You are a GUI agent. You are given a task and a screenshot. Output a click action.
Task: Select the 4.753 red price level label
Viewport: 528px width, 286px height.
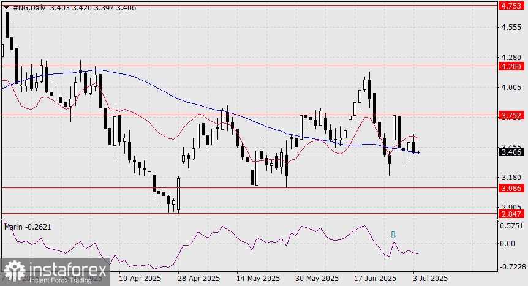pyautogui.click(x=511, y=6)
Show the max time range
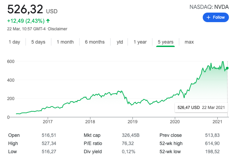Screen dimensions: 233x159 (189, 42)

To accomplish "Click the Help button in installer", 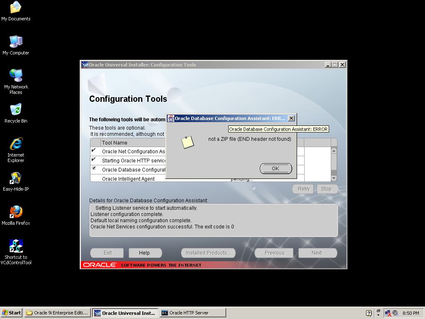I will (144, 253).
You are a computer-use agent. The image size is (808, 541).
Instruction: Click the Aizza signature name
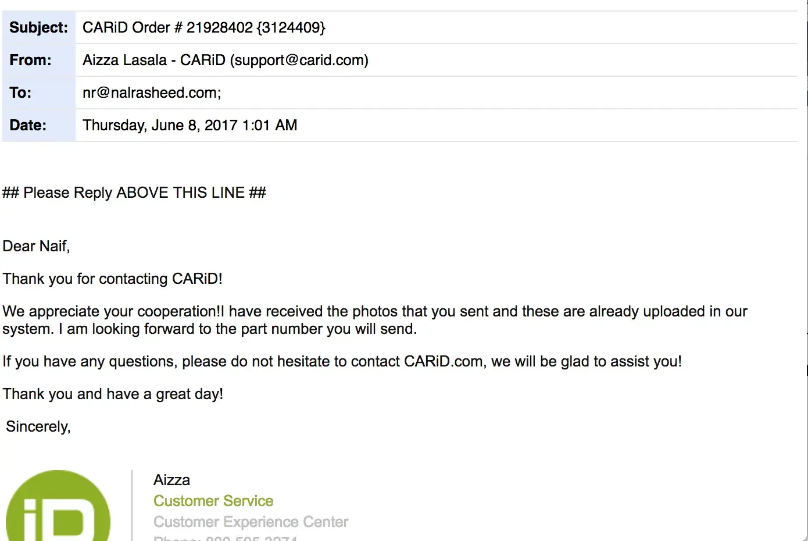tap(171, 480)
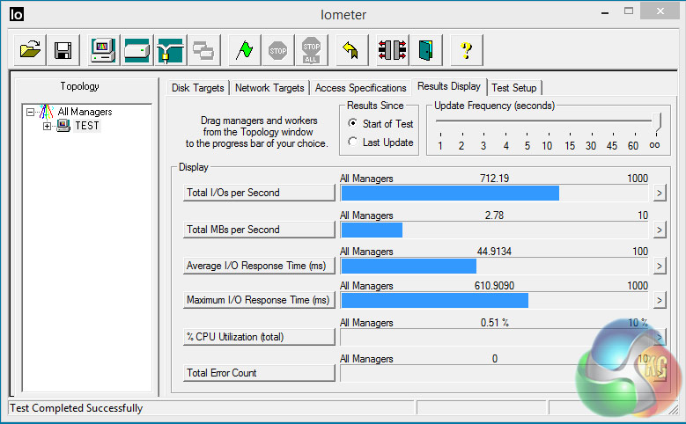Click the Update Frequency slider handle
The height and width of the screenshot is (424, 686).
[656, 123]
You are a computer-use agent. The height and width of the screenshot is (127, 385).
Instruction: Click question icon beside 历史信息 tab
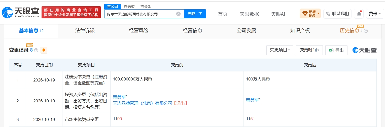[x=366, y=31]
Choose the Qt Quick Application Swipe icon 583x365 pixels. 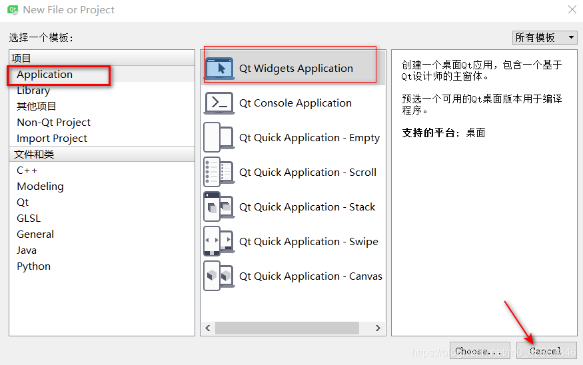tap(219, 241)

************

Your assignment: Copy each line holding "agent" from the material above.

Answer section:
You are a GUI agent. You are given a task and a screenshot. Output a click action.
You are a computer-use agent. The image size is (808, 541).
You are a computer-use agent. The height and width of the screenshot is (127, 385).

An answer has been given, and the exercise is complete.